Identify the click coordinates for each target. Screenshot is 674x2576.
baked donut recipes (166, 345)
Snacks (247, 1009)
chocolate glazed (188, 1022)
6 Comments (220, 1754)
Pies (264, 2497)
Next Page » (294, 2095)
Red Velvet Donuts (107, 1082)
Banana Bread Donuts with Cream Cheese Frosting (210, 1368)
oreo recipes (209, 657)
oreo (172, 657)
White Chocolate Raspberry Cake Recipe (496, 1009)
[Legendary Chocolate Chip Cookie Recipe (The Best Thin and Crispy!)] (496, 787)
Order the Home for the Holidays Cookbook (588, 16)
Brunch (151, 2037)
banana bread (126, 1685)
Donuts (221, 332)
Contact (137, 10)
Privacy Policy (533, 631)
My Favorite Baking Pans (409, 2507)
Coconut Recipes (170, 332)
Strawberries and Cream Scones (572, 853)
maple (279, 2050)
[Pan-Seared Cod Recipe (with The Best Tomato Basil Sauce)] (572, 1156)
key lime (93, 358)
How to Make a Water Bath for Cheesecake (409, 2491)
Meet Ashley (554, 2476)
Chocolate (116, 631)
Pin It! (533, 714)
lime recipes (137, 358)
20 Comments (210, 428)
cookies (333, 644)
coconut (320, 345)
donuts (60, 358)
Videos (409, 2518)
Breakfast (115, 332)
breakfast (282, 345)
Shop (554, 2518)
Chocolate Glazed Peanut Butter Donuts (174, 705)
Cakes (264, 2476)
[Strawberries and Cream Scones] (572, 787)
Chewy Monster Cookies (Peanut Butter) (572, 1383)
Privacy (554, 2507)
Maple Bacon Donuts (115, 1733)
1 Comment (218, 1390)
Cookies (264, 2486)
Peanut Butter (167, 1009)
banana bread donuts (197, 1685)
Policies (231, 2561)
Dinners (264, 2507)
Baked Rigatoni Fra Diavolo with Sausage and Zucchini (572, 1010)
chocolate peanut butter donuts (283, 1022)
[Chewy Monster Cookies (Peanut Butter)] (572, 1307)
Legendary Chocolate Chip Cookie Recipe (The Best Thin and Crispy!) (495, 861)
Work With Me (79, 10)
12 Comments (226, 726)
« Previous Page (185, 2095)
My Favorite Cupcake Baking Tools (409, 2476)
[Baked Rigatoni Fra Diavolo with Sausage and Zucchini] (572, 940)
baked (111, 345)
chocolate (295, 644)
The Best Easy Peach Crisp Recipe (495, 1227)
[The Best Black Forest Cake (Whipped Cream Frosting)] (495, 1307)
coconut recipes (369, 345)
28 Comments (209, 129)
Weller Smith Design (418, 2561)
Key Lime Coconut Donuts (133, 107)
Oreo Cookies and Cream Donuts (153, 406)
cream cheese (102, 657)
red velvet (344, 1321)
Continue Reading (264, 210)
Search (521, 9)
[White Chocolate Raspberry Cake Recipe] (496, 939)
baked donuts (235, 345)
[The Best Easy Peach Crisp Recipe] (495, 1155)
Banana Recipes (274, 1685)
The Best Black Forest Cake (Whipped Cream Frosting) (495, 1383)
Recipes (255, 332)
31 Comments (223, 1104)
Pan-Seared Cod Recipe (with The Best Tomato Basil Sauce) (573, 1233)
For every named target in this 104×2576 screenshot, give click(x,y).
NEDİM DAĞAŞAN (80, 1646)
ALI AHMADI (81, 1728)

+ + + + + + +

### PROBLEM DESCRIPTION
Within the listing above, work out the number of lines that hold "Sausage", and give that number alone.

### TASK ANSWER
2